AIG directors want shareholder lawsuit dismissed
* Defendants call plaintiff claim absurd, schizophrenic
* Plaintiff says directors ignored CDS risk
NEW YORK - Sixteen one-time American International Group Inc (AIG.N) outside directors asked a federal judge to dismiss a shareholder lawsuit accusing them of ignoring red flags that brought the insurer to the brink of collapse and led to $180 billion of federal bailouts.
In a filing Wednesday night with the federal court in Manhattan, lawyers rejected as absurd on its face the argument that the defendants caused AIG to falsely overstate its financial health, and then authorized stock buybacks at inflated prices.
As a matter of settled law in this court and pure logic, the outside director defendants cannot have relied on their own alleged misstatements, the lawyers said. They called the plaintiff's claim schizophrenic. The defendants include Robert Willumstad, a former AIG chief executive.

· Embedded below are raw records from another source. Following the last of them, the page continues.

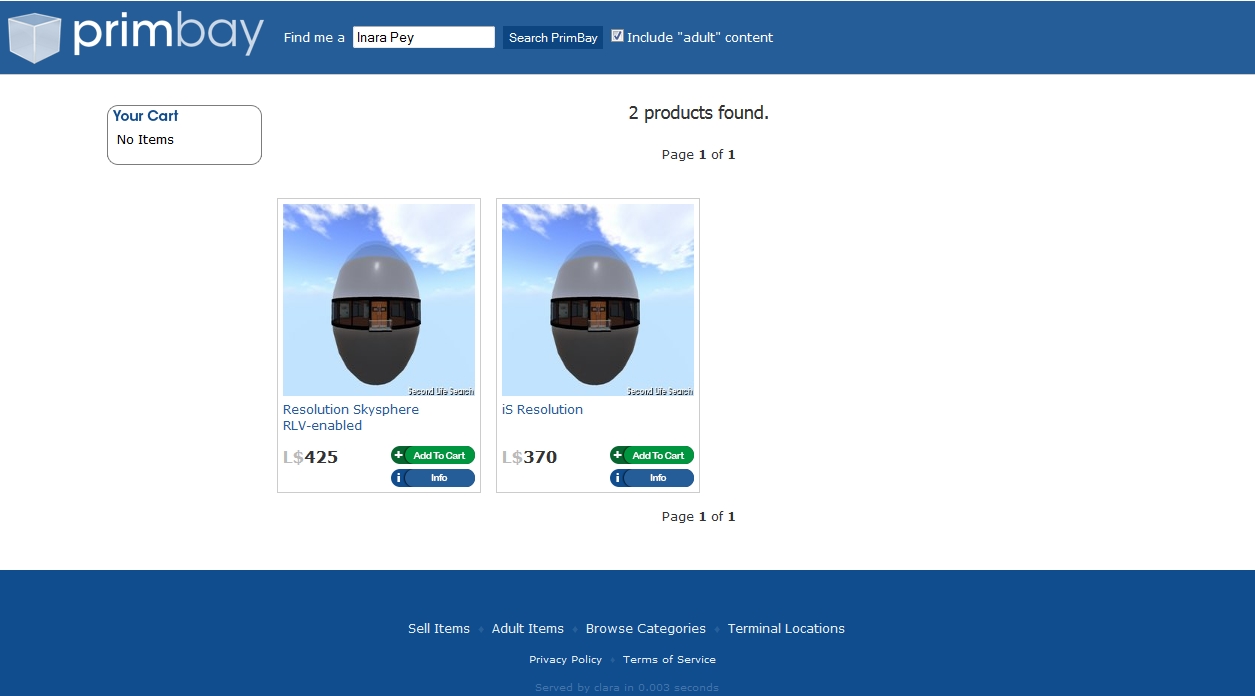Open Sell Items footer link

438,628
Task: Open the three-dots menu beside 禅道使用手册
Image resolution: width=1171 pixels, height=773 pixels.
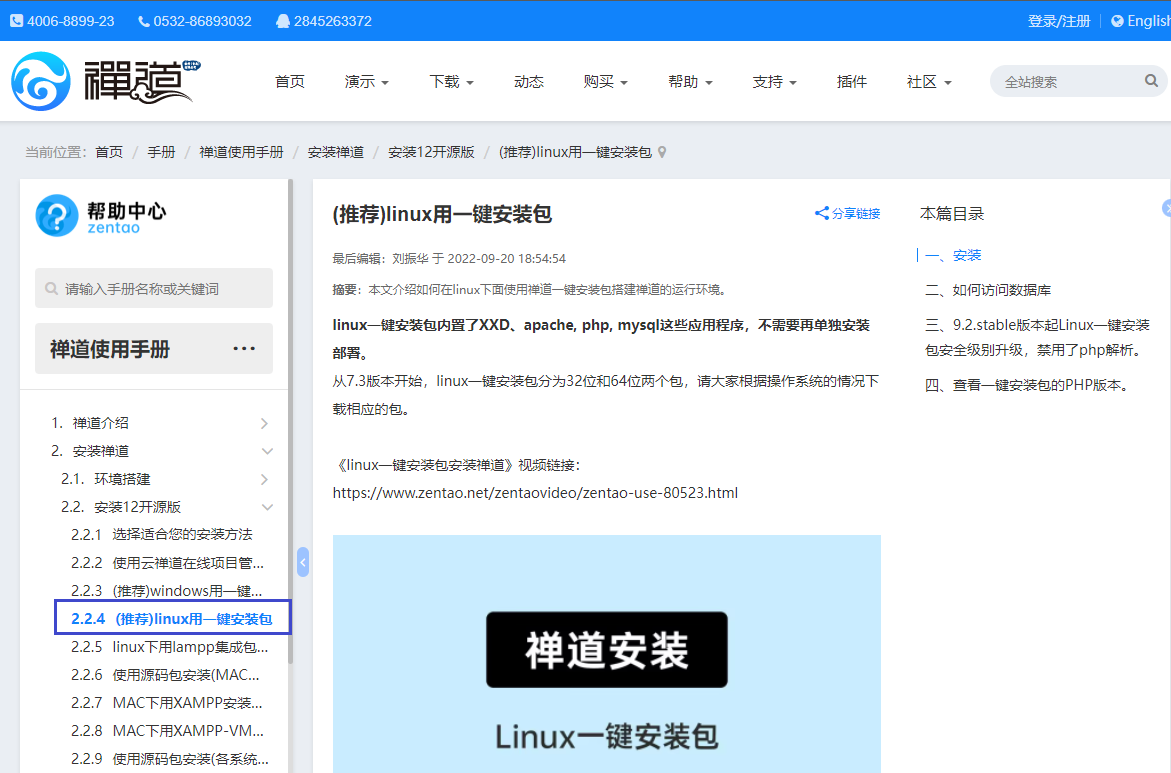Action: (244, 349)
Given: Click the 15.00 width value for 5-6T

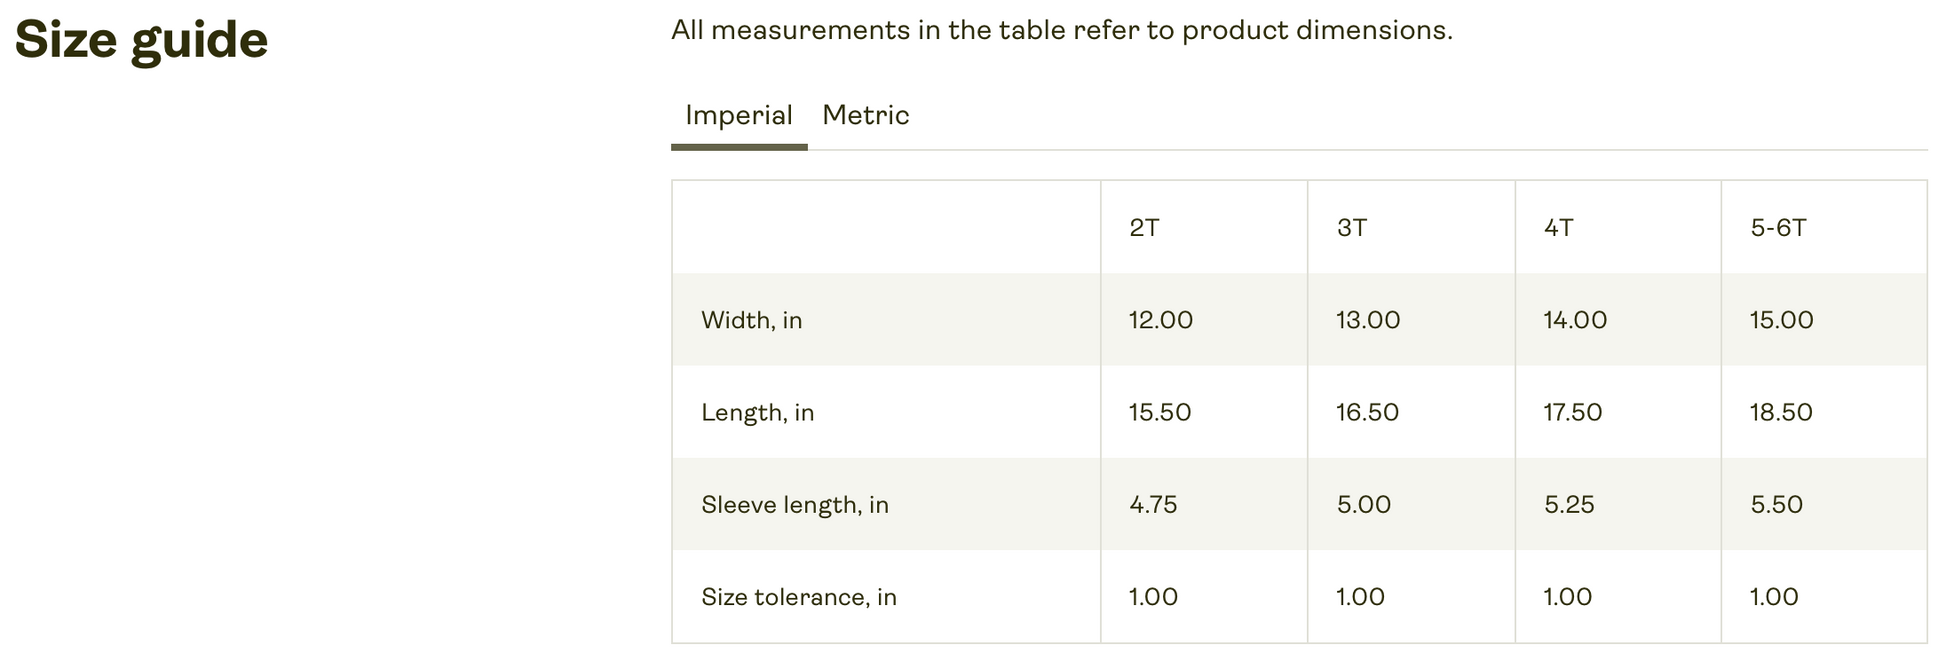Looking at the screenshot, I should pos(1781,320).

A lawyer for the plaintiff, the Louisiana Municipal Police Employees' Retirement System pension fund, did not immediately return a call seeking comment.
The complaint accused the directors of ignoring the potential for catastrophic losses stemming from AIG's exposure to credit default swaps in its financial services unit.
Those losses led to a series of bailouts that left the government with close to an 80 percent stake in AIG, once the world's largest insurer by market value. AIG is now selling assets to repay the government.
The complaint seeks several remedies on behalf of AIG, including restitution and extraordinary equitable relief as appropriate.
AIG shares closed Wednesday at $37.69 on the New York Stock Exchange. The company conducted a 1-for-20 reverse stock split at the end of June.
The case is In re American International Group Inc 2007 Derivative Litigation, U.S. District Court, Southern District of New York (Manhattan), No. 07-10464. (Reporting by Jonathan Stempel; Editing by Derek Caney)
© Copyright Thomson Reuters 2024. All rights reserved.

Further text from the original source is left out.